Nicotine withdrawal severity does not distinguish those who do quit from those who don’t quit
The medical explanation is built on the assumption that nicotine withdrawal severity, as a measure of dependence, should predict who is most able, less able, and unable to stop smoking, and promises that medical research will soon find a more effective treatment for reducing nicotine withdrawal severity. However, no conclusive evidence of a relationship between withdrawal syndrome severity and quit outcome has yet been observed.
In a review of fifteen prospective studies of the strength of severity of withdrawal symptoms as predictors of quit outcome, Patten and Martin (1996) found that only six studies reported a relationship between withdrawal severity and quit outcome with the remaining nine reporting only weak relationships between withdrawal symptom intensity and frequency and short- and long-term relapse. In some studies, quitters reporting moderately severe symptoms lapsed to smoking within hours whereas people who reported severe withdrawal distress were are able to forego smoking for days and even weeks. Furthermore, most research has found that withdrawal symptoms largely resolve within two to three weeks following cessation and most affective symptoms resolve within three to four weeks yet the tendency to relapse to smoking persists for several years following cessation, long after withdrawal symptoms should have abated. Such incongruence between the temporal courses of withdrawal emergence and relapse potential suggests they are only weakly related.

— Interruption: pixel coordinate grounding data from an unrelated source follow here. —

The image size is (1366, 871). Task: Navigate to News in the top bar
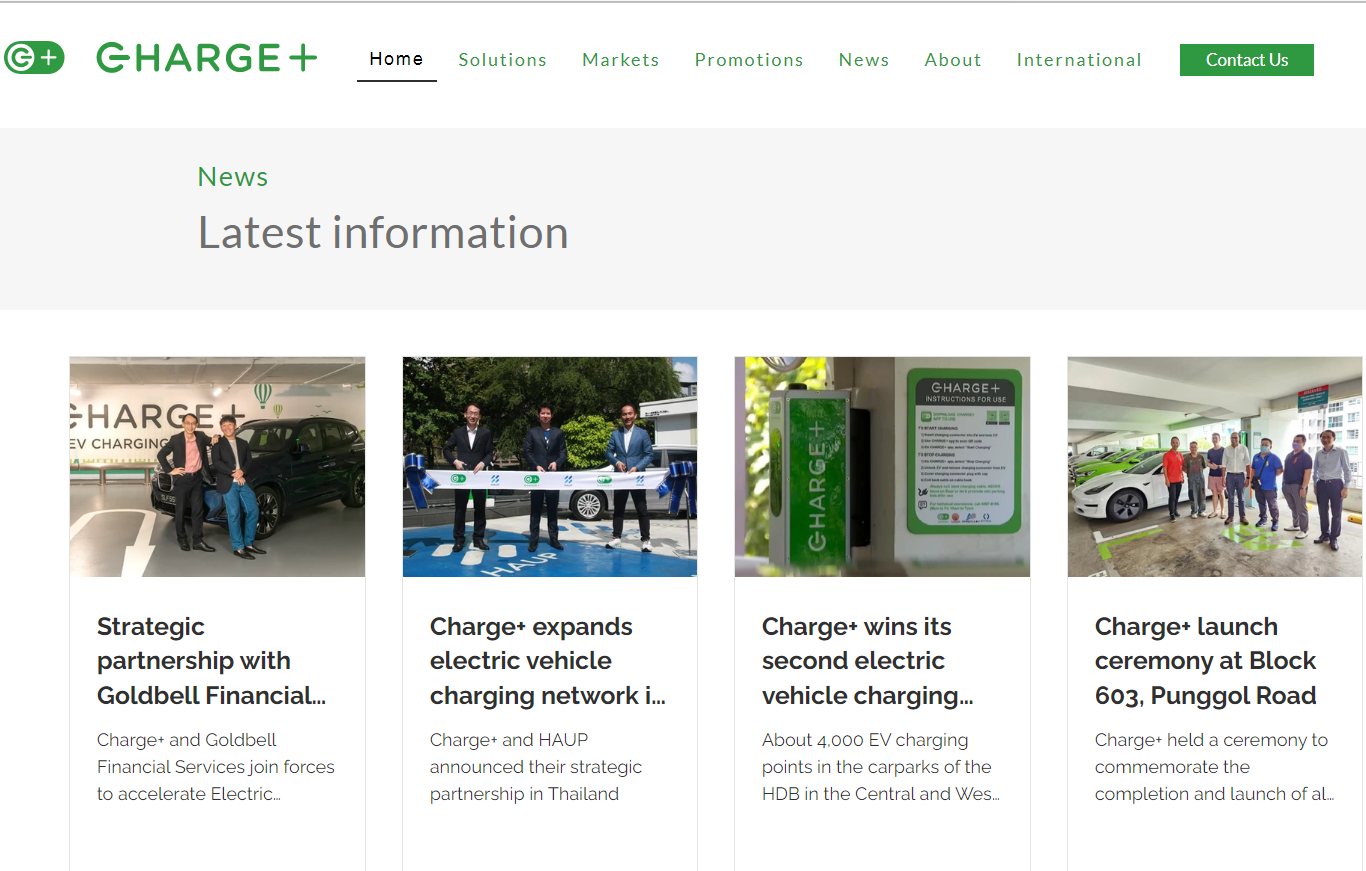(863, 60)
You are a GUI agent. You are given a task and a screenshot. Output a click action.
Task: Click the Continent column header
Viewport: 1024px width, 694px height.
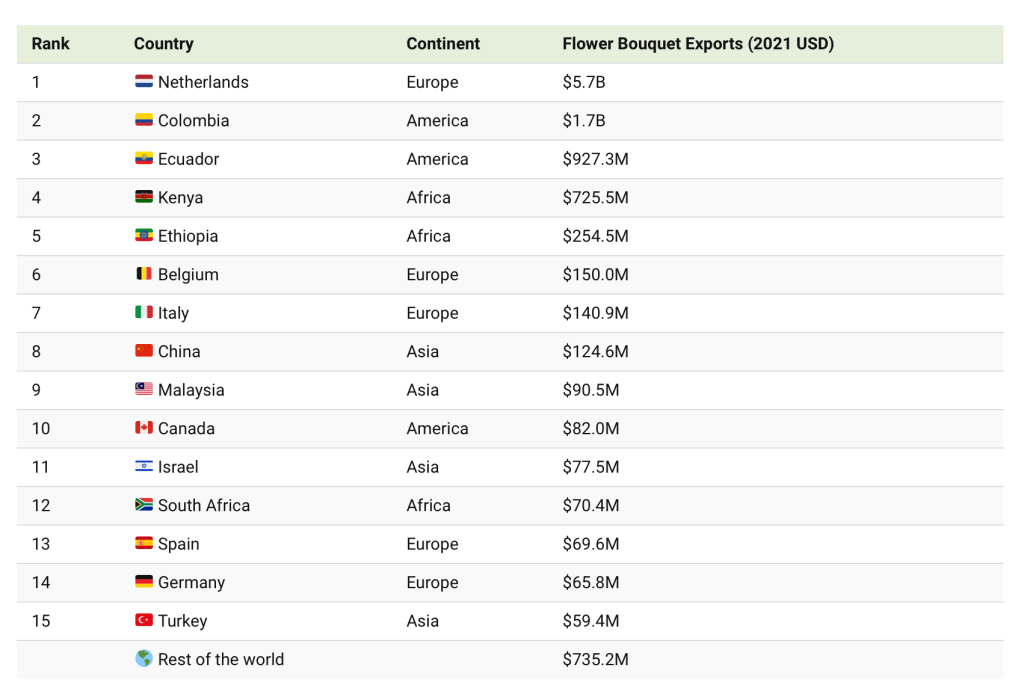click(x=443, y=44)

Furthermore, in opposition to claims that NRT produces smoking cessation by alleviating the severity of the nicotine withdrawal syndrome, the extent to which NRTs suppress withdrawal symptoms has not been found to correspond well with their ability to produce abstinence. I’ve chosen two of many studies which found this poor correspondence. In Jorenby and colleagues (1995) study, though a forty-four milligram transdermal nicotine patch further reduced participants’ craving for nicotine than a twenty-two milligram patch, this reduction was not related to success in maintaining abstinence as smoking cessation did not differ significantly between the two patch groups at either eight weeks or twenty-six weeks following the quit date.
Alternatively, in a study by the Transdermal Nicotine Study Group (1991), though a twenty-one milligram transdermal nicotine patch produced a better abstinence rate at six months post-quit than a fourteen milligram patch and placebo treatment, abstinence rates across groups did not associate with changes in self-reported withdrawal symptom severity. This lack of a consistent association between withdrawal severity and quit outcome raises questions about the mechanisms of action and the psychosocial aspects of NRT.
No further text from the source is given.